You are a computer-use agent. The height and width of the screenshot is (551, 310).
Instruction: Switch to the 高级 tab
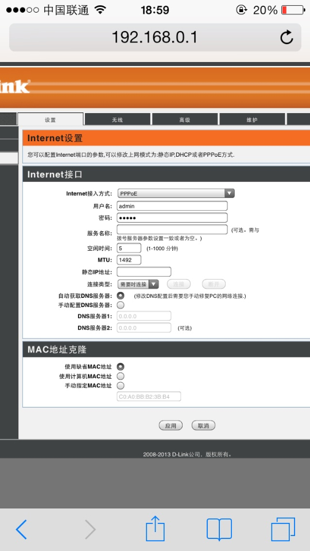pos(184,119)
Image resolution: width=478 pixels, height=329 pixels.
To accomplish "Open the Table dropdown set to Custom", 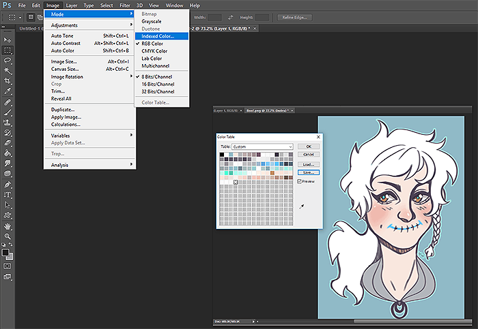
==============================
Task directions | Every line from the one containing "Instruction: Switch to the 高级 tab" through the final line of the records above is to be written out exactly; nothing else, and no pictures.

Solved problem |
Instruction: Switch to the 高级 tab
pos(184,119)
Image resolution: width=478 pixels, height=329 pixels.
To accomplish "Open the Table dropdown set to Custom", 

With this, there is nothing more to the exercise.